Tasks to complete:
a) In the introduction on genomic safe harbors, which mouse locus is given as an example of a GSH?
b) Continue the introduction on genomic safe harbors from its last sentence.

Document passage:
———

1. Introduction
Transgene integration, one of the most commonly used and effective techniques in biological research, can be achieved by either of two approaches: random integration of the gene of interest or site-specific knock-in. Random integration is the simpler method, but it can have unwanted and unpredictable effects on the host cell phenotype, depending on the integration site. In contrast, site-specific knock-in results in more controlled outcomes and has been facilitated by recent advances in genome-editing technologies. Furthermore, in some species and cell lines, several research groups have developed genomic sites called genomic safe harbors (GSHs) that enable transgenes to function as designed without adverse effects on the host [
1,
2,
3,
4,
5,
6]. Transgene integration into such GSHs has promoted fundamental and applied biological research, but identifying GSHs is still challenging, especially in non-model species, owing to insufficient development of the genome database and genetic engineering tools.
GSHs are sites in the genome where new genetic material can be integrated without affecting the host phenotype and where the newly integrated material functions as designed [
1]. For example, in basic research, a variety of genetic materials have been integrated into a mouse GSH, the Rosa26 locus, allowing exogenous gene expression or highly targeted gene knockdown experiments [
7]. In applied research, GSHs have been used to establish cells that can stably produce proteins of medical interest, for example, therapeutic antibodies [
4,
8] and species-specific glycosylated proteins [
9]. In addition, some researchers have proposed a therapy for genetic diseases using cells that are genetically modified via human GSHs [
10]. Therefore, the identification and exploitation of GSHs can significantly advance our understanding of the biology of a particular species as well as leading to the development of new biotechnological applications.
GSHs have usually been identified by a four-step approach [
4,
11,
12]: (i) creation of a transgenic cell pool by random integration; (ii) selection of cells showing stable transgene expression and no/few phenotype changes due to the exogenous gene material; (iii) genome analysis of the selected cells; (iv) confirmation of whether the integration sites are GSHs by a site-specific knock-in method. However, there are a number of difficulties in executing this strategy. Thus, for step (i), suitable genetic engineering tools are needed to create transfectants, and these might not be available for the species of interest. Step (ii) is time-consuming and requires a major effort to monitor the functional and phenotypic stability of the integrated genetic material and the transformant cells, respectively. For step (iii), a genome sequence and database are normally required to identify integration sites, while for step (iv), an appropriate site-specific knock-in method, such as the CRISPR/Cas9 system, must be available for the subject species. Therefore, GSH identification is not a straightforward process, especially in non-model species.
Pv11 is a culturable cell line derived from an insect, the sleeping chironomid
P. vanderplanki, which inhabits semi-arid regions in Africa [
13].

———

Record set:

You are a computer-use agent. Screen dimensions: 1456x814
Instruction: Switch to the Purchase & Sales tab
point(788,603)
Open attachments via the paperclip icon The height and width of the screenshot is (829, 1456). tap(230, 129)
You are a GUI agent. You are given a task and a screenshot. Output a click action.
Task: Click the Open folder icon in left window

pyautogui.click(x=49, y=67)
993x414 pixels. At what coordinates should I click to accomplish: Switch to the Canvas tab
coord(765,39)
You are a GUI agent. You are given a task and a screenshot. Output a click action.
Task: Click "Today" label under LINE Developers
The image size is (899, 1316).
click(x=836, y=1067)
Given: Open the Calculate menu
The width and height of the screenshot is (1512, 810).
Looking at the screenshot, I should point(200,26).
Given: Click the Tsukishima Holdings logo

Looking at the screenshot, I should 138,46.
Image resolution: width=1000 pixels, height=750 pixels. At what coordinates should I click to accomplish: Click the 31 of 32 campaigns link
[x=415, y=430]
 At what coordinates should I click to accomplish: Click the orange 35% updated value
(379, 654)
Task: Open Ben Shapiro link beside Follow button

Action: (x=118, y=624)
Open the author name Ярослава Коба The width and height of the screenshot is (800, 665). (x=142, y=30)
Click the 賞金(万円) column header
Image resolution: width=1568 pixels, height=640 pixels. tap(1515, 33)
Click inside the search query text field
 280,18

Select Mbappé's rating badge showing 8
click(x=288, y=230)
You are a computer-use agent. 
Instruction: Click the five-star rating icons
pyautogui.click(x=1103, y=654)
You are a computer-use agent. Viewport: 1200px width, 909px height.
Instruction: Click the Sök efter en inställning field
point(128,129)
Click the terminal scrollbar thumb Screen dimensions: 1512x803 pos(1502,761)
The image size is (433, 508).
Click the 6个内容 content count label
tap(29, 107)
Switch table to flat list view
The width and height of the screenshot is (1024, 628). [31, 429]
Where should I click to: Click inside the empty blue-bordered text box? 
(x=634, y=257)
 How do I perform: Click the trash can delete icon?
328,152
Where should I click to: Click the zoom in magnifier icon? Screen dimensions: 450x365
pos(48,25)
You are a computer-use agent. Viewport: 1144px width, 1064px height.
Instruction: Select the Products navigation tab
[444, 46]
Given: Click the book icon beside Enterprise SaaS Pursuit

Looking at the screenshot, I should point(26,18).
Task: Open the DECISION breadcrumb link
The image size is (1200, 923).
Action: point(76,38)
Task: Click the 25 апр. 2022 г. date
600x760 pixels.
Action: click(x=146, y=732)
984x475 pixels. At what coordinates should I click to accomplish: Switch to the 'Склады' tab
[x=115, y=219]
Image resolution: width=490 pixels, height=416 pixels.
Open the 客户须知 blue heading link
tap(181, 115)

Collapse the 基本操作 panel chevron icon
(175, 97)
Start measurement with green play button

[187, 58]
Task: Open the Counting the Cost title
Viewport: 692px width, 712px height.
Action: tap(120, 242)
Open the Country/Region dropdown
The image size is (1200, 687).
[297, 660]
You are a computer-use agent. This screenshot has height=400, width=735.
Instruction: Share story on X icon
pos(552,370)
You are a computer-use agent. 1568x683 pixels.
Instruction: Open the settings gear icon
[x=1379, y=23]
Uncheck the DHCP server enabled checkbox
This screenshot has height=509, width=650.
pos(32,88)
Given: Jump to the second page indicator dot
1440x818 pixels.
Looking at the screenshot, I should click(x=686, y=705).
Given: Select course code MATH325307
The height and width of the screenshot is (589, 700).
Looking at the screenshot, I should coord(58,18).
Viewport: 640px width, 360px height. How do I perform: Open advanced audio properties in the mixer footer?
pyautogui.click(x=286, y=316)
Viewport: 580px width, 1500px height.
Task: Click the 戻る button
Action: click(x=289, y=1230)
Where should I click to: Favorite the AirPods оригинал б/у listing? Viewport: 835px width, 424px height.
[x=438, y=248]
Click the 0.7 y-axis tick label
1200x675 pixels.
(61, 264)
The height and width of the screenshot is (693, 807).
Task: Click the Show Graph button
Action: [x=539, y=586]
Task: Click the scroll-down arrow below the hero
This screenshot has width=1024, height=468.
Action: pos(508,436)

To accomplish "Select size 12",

———

Outputs for the tasks:
a) The Rosa26 locus.

b)
P. vanderplanki larvae display extreme desiccation tolerance [
14], and Pv11 has inherited this ability, such that the cells can be preserved in the dry state at room temperature, while retaining their ability to proliferate once rehydrated [
13]. When Pv11 cells are dried, any exogenous protein they contain can be preserved at room temperature for up to 372 days; thus, because of their desiccation tolerance, Pv11 cells potentially have a number of industrial applications, for instance, as water-free storage containers for biomaterials at room temperature [
15]. The identification of GSHs in Pv11 cells will provide a major step towards such applications.
To explore the molecular mechanisms underlying the desiccation tolerance of Pv11 cells, we have exploited several gene-manipulation techniques, including a random integration method [
16] and a site-specific knock-in method using the CRISPR/Cas9 system [
17,
18], and have generated several key resources. We have produced a transgenic cell pool, so-called KH cells, by random integration of an AcGFP1 (
Aequorea coerulescens GFP)-expressing plasmid [
16]. Furthermore, we have a well-annotated genomic database and have developed the CRISPR/Cas9 system in Pv11 cells [
19]. Thus, the materials needed to identify GSHs of Pv11 cells are already in place.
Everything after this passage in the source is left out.